Merz kommt auf die Forderung nach einer sogenannten Remigration zu sprechen und greift die AfD dabei frontal an.
„Remigration ist nichts anderes als ethnische Säuberung.“
Anschließend warnt der Kanzler vor den wirtschaftlichen Folgen einer solchen Politik. Jeder sechste Handwerker habe einen Migrationshintergrund. Eine Umsetzung der AfD-Pläne würde seiner Einschätzung nach deshalb erhebliche Auswirkungen auf die Wirtschaft haben. Aus den Reihen der AfD kommt sofort Widerspruch: „Das ist Unsinn, und das wissen Sie“, ruft ein Abgeordneter zurück.
Zuvor hatte Merz erklärt, der Handwerkspräsident habe ihm deutlich gemacht, dass Deutschland auf Fachkräfte aus dem Ausland angewiesen sei. Gleichzeitig betont der Kanzler, dass zwischen Menschen, die sich integrieren und Steuern zahlen, und Personen, die abgeschoben werden müssten, unterschieden werden müsse.
Anschließend richtet Merz den Blick auf die Bildung. Angesichts der Ergebnisse der PISA-Studie will er gemeinsam mit den Ländern nach Lösungen suchen. „Ich will den Ländern anbieten, dass wir noch einmal gemeinsam zu einer großen Kraftanstrengung finden, um die Situation der Bildung in Deutschland zu verbessern.“
Bildung und Erziehung könne man „nicht an den Staat outsourcen“, sagt Merz. Auch Familien müssten Verantwortung übernehmen. „Wenn wir das gemeinsam wahrnehmen, dann können wir das Problem lösen.“
Doch erneut wird seine Rede von Zwischenrufen aus den Reihen der AfD gestört. Klöckner greift abermals ein. Die Präsidentin kritisiert die dauernden Zwischenrufe und Pfiffe deutlich: „Wir sind hier nicht auf dem Fußballplatz.“
Merz nutzt die Unterbrechung wiederum für eine direkte Botschaft an die AfD: „Sie wollen dieses Land destabilisieren.“
Die Pöbeleien gehen weiter. Klöckner reagiert nun mit einer deutlichen Warnung an die Abgeordneten: Sollte es erneut zu solchen Störungen kommen, „dann werfe ich Sie raus.“
Zum Abschluss schlägt Merz schließlich einen versöhnlicheren Ton an. Er spricht davon, gemeinsam Fehler zu machen, diese einzugestehen und wieder aufzustehen.

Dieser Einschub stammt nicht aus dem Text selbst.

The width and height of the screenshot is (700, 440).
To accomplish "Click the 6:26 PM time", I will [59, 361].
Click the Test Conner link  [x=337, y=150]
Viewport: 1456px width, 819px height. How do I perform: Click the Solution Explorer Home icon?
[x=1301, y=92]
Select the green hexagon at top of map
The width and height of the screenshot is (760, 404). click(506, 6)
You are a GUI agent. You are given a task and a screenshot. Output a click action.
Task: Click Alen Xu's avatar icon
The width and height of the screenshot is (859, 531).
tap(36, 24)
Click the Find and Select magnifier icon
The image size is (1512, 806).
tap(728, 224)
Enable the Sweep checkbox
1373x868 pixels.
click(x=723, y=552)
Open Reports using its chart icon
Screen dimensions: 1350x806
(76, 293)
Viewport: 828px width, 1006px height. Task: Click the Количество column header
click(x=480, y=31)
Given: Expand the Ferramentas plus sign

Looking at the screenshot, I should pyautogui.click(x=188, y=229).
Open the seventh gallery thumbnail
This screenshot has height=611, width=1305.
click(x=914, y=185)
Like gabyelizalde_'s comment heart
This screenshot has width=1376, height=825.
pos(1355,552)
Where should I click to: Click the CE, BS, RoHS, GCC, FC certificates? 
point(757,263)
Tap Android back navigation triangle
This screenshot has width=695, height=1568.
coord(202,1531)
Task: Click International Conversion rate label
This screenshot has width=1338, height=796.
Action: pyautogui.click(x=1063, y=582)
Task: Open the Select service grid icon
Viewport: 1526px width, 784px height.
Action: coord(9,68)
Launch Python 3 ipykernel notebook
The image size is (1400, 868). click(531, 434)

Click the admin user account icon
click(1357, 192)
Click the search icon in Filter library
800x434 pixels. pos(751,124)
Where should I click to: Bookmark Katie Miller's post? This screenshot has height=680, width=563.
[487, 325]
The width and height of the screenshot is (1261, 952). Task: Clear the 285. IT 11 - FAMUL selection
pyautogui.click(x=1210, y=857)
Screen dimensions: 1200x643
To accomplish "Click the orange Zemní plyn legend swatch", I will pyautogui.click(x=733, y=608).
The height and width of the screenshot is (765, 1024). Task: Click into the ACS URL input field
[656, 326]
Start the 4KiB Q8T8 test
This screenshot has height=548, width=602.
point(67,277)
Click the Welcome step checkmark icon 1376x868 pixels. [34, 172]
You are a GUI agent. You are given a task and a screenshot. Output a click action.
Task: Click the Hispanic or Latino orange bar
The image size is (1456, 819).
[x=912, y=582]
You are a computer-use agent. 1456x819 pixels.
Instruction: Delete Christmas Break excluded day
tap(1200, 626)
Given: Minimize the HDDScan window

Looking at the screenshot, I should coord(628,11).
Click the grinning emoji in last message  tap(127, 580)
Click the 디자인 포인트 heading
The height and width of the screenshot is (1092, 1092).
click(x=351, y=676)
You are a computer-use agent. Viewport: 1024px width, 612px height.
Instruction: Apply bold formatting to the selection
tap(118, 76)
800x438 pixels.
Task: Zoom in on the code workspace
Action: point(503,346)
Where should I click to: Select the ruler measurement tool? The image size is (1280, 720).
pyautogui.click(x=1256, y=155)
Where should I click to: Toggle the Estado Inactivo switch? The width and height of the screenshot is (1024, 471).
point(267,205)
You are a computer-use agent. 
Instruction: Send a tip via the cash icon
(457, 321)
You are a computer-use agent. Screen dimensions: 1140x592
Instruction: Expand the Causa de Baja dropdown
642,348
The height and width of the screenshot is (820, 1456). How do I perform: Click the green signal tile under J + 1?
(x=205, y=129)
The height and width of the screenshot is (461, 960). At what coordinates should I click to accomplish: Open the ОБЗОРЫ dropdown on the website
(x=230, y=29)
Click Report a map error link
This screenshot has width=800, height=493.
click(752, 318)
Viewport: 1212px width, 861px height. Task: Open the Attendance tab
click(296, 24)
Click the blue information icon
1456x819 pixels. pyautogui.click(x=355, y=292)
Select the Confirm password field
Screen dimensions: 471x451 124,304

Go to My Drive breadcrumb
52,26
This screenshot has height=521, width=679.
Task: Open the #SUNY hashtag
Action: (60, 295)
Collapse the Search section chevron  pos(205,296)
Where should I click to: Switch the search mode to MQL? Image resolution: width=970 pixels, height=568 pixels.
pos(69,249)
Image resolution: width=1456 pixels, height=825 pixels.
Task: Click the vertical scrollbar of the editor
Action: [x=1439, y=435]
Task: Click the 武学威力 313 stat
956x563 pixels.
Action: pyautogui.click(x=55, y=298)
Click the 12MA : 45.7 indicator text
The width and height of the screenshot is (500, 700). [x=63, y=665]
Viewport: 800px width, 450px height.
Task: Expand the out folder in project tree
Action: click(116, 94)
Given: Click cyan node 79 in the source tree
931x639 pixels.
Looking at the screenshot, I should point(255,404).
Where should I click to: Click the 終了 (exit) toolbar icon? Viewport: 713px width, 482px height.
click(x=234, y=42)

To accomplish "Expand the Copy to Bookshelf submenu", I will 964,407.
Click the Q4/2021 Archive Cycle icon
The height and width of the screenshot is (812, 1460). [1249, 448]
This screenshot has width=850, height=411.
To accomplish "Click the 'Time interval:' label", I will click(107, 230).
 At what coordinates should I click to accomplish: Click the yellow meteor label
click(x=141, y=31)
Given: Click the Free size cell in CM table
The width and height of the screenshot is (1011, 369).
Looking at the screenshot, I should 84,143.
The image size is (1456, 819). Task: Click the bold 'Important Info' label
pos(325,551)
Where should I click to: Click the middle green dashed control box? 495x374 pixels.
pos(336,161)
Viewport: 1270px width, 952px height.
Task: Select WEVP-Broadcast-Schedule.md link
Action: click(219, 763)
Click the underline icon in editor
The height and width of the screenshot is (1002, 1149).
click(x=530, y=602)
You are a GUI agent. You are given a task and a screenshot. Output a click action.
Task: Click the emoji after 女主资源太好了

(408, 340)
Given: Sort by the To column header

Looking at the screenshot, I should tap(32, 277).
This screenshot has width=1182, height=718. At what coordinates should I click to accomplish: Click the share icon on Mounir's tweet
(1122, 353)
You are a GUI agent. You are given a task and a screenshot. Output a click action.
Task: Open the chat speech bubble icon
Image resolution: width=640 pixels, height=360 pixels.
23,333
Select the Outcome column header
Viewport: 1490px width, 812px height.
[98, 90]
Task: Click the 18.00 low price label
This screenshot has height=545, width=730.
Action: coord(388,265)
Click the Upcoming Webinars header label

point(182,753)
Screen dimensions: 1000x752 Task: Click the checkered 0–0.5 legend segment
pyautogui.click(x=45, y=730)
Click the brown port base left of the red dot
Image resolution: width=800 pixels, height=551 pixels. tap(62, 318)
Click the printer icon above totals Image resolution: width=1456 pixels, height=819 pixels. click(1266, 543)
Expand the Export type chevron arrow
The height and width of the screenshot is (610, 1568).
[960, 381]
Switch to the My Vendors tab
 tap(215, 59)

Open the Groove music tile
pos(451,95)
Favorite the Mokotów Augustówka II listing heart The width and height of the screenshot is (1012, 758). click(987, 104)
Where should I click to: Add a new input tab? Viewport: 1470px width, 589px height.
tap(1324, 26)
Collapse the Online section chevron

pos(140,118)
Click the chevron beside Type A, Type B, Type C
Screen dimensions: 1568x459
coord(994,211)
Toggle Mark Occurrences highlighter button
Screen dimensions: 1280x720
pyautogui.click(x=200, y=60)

„Nur wenn wir zusammenhalten, gemeinsam Dinge anpacken, auch gemeinsam Fehler machen (und sie zugeben, Sie bitte auch)“, liest Merz weiter vor, „– aber vergeben, wieder aufstehen – nur dann haben wir Zukunft“.
Solche Gedanken, erklärt der Kanzler, würden ihn „bewegen“ und „motivieren“. Doch nach diesem hitzigen Schlagabtausch dürfte klar sein: Die Generaldebatte hat gezeigt, wie tief die politischen Gräben im Bundestag inzwischen verlaufen.